What to Expect Now in Lansing During Lame Duck
In an effort to fight the extreme Earned Sick Time and Minimum Wage mandates, House Bills 6056 and 6057 have been referred to the House Regulatory Reform Committee and are expected to go through the committee process. However, with only a handful of session days remaining and the five-day layover rule for bills in 2024, getting these two amendment bills through the House, Senate, and Gov. Gretchen Whitmer’s desk for signature as soon as possible is crucial.
Related: Support Amendments for 2025 Earned Sick Time Mandate and Minimum Wage
There have been a variety of ambitious climate-related laws aimed at better facilitating EV adoption, especially in the past two years through the Whitmer Administration and Democrat-controlled legislature. Parts of this climate agenda that had yet to be realized will now likely face increased challenges.
On the economic development front, the House has passed a revised version of the long-sought R&D tax credit legislation, and the new SOAR deal remains a priority and focus of bipartisan negotiations. Legislation to establish the Michigan Innovation Fund, which was part of this year’s budget, also passed the House.
What Might Come at the Federal Level
As in his first term in office, President Donald Trump is likely to impose new tariffs on imported goods, including 10-20% on all goods coming into the U.S. The new administration is also expected to maintain or increase a 100% tariff on Chinese-made EVs and has proposed a 60% tariff on all Chinese goods. In the past, Trump has also proposed a 25% tariff on all goods coming from Mexico.

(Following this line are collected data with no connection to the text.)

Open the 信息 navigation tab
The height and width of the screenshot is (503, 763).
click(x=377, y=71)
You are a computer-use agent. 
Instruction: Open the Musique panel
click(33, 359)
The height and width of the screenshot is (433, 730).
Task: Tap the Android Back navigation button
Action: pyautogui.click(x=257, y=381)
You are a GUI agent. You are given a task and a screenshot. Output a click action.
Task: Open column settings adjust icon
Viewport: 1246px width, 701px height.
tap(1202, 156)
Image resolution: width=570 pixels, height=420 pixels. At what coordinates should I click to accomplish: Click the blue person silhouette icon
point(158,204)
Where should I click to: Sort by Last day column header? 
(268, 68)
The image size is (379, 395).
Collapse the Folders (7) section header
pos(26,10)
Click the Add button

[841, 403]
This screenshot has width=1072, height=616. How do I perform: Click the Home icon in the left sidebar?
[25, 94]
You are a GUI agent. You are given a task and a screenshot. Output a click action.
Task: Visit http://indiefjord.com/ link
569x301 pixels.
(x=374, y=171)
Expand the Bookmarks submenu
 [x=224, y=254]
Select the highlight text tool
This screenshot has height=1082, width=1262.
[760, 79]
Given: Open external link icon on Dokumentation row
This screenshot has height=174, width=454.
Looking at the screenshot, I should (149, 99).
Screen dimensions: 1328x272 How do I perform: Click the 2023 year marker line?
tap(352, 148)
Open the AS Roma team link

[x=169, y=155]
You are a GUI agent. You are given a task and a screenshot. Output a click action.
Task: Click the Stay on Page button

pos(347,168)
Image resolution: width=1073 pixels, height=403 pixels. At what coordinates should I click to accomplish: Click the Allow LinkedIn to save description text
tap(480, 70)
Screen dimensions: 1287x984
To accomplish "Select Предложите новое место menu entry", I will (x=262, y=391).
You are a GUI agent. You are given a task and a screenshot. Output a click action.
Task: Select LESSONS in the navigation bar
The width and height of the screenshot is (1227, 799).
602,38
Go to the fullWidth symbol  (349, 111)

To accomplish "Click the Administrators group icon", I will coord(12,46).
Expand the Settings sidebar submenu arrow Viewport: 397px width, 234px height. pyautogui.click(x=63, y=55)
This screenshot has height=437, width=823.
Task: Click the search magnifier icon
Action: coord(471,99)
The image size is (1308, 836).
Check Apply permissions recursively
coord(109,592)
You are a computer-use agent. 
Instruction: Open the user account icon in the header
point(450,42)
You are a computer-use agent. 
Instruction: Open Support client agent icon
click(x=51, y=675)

Several provisions of the 2017 Tax Cuts and Jobs Act (TCJA) will expire at the end of 2025 if there is no legislative action. This would mean marginal income rates would revert to higher levels, and, notably for the automotive industry, favorable treatment of certain research costs will need an extension. Significantly, the reduction in the corporate income tax made law by the TCJA will not expire.
The new administration and GOP gains in Congress could help pass the Energy Permitting Reform Act, which the automotive industry strongly supports to speed the development and processing of raw materials and rare earths used to build batteries and engines for EVs. The passage of the Inflation Reduction Act was initially meant to be tied to the passage of permitting reform, thus the provisions in that law requiring domestic sourcing of batteries, but it never came to pass. Strong bipartisan support still exists for permitting reform to create more clean energy projects and spur domestic job creation.
Further, parts of the Inflation Reduction Act may be repealed, which could mean the end of generous EV tax credits.
Finally, the new administration will likely roll back ambitious fuel economy standards set by the Biden Administration, such as repealing generous EV tax credits in the Inflation Reduction Act. The rollback could be a significant disincentive for consumers and automakers to move toward EVs.
MichAuto will continue to monitor these and other policy updates related to Michigan’s automotive and mobility industry.